(Data records)
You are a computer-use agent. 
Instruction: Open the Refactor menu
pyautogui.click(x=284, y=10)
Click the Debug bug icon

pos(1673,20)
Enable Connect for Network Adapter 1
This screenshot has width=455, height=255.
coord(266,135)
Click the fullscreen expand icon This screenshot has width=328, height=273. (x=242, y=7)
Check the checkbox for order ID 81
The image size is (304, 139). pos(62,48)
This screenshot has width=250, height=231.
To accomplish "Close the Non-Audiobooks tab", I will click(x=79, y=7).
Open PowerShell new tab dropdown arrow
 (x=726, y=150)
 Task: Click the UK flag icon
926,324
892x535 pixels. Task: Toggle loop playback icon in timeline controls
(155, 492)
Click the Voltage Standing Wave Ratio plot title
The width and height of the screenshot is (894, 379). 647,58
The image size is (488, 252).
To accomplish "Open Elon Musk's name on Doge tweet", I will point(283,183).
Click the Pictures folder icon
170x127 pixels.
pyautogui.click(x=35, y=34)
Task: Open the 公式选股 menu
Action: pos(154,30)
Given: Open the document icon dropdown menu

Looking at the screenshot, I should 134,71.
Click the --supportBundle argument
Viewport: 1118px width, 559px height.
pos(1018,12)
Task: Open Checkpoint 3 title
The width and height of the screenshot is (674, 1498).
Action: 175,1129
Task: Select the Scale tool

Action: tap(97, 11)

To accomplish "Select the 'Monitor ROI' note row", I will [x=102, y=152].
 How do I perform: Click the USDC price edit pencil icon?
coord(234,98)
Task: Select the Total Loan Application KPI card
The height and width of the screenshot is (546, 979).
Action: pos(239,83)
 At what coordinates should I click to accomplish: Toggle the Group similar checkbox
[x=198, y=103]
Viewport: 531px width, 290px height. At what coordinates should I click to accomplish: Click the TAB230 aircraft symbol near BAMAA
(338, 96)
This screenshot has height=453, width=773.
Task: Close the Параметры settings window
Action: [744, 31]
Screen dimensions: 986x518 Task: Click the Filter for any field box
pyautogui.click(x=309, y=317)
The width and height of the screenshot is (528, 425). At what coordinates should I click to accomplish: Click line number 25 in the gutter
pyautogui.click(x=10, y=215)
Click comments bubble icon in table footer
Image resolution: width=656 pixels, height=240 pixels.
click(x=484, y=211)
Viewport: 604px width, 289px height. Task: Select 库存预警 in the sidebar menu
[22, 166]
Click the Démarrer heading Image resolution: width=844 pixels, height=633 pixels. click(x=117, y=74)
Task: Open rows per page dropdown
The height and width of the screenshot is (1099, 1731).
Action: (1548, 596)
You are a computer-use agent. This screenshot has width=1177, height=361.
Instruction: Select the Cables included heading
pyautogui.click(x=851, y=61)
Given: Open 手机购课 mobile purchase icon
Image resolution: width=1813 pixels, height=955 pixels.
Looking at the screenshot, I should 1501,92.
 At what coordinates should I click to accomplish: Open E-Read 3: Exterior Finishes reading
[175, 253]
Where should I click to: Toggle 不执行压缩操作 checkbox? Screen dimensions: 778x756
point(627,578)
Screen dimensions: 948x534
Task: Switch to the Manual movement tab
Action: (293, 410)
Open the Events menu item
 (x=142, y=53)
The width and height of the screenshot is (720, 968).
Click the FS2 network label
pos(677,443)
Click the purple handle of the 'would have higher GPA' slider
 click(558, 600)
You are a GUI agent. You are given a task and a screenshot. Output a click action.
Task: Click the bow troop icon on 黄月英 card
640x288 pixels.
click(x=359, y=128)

*THE REQUEST*: Put everything from the line containing "How do I perform: Click" down to the line containing "[x=198, y=103]" into a Markdown table with the columns Row and Text, numbering each line and skipping any blank ones.

*SOLUTION*:
| Row | Text |
|---|---|
| 1 |  How do I perform: Click the USDC price edit pencil icon? |
| 2 | coord(234,98) |
| 3 | Task: Select the Total Loan Application KPI card |
| 4 | The height and width of the screenshot is (546, 979). |
| 5 | Action: pos(239,83) |
| 6 |  At what coordinates should I click to accomplish: Toggle the Group similar checkbox |
| 7 | [x=198, y=103] |